[Problem] From the records below, copy out exactly the lines from the one containing "[Follow facebook] (24, 2215)" to the one containing "Warehouse? (65, 437)", both included. Add nothing else.
•••••
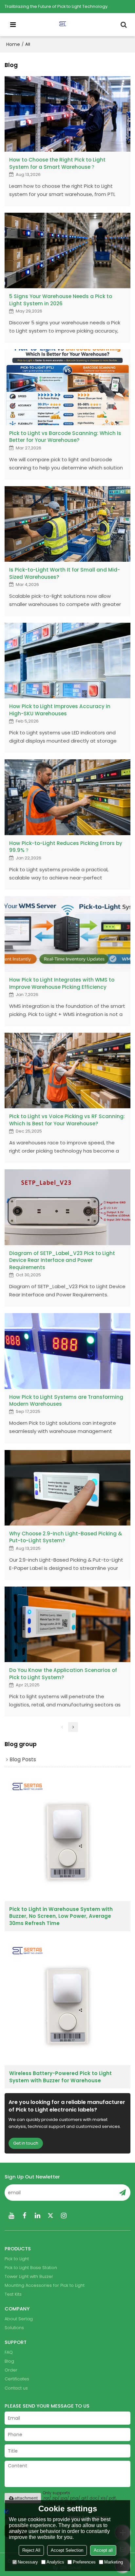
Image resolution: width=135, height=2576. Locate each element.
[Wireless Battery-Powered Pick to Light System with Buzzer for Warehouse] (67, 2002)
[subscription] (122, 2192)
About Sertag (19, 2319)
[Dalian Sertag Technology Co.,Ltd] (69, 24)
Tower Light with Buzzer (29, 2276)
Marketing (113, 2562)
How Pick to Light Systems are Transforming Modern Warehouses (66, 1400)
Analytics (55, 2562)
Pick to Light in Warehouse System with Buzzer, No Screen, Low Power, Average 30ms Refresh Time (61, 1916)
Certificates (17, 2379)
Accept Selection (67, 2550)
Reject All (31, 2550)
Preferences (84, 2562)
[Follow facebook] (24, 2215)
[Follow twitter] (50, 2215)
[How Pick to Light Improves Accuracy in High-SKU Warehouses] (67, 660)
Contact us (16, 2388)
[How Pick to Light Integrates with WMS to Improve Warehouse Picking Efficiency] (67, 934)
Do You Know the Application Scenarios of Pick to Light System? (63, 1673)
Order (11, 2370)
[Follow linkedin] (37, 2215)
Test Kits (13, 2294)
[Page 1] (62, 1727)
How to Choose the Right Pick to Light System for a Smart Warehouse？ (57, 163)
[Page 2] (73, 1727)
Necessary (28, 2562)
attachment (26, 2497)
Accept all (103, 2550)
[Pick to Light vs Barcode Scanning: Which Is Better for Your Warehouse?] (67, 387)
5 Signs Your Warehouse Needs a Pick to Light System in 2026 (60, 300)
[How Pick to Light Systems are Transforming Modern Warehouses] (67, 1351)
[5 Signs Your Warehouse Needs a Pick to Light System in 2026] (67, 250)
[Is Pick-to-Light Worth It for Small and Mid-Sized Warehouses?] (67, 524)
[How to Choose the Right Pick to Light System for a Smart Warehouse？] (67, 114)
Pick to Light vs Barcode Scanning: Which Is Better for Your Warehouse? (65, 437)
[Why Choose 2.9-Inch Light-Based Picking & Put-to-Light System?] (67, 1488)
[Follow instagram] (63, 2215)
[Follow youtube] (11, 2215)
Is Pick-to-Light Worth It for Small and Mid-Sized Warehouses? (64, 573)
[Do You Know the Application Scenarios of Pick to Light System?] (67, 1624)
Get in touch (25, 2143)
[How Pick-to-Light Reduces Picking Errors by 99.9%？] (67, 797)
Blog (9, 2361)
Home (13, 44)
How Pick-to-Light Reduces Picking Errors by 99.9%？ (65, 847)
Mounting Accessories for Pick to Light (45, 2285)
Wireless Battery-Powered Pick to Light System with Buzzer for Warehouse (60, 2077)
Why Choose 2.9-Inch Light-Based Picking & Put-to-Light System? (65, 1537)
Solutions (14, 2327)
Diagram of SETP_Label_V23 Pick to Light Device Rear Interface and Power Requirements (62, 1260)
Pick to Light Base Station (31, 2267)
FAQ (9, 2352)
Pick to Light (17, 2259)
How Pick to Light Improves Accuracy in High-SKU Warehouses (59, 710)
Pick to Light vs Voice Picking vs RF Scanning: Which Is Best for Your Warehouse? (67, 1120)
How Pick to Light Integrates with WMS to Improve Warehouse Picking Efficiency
•••••
[Answer for the task]
[Follow facebook] (24, 2215)
[Follow twitter] (50, 2215)
[How Pick to Light Improves Accuracy in High-SKU Warehouses] (67, 660)
Contact us (16, 2388)
[How Pick to Light Integrates with WMS to Improve Warehouse Picking Efficiency] (67, 934)
Do You Know the Application Scenarios of Pick to Light System? (63, 1673)
Order (11, 2370)
[Follow linkedin] (37, 2215)
Test Kits (13, 2294)
[Page 1] (62, 1727)
How to Choose the Right Pick to Light System for a Smart Warehouse？ (57, 163)
[Page 2] (73, 1727)
Necessary (28, 2562)
attachment (26, 2497)
Accept all (103, 2550)
[Pick to Light vs Barcode Scanning: Which Is Better for Your Warehouse?] (67, 387)
5 Signs Your Warehouse Needs a Pick to Light System in 2026 (60, 300)
[How Pick to Light Systems are Transforming Modern Warehouses] (67, 1351)
[5 Signs Your Warehouse Needs a Pick to Light System in 2026] (67, 250)
[Is Pick-to-Light Worth It for Small and Mid-Sized Warehouses?] (67, 524)
[How to Choose the Right Pick to Light System for a Smart Warehouse？] (67, 114)
Pick to Light vs Barcode Scanning: Which Is Better for Your Warehouse? (65, 437)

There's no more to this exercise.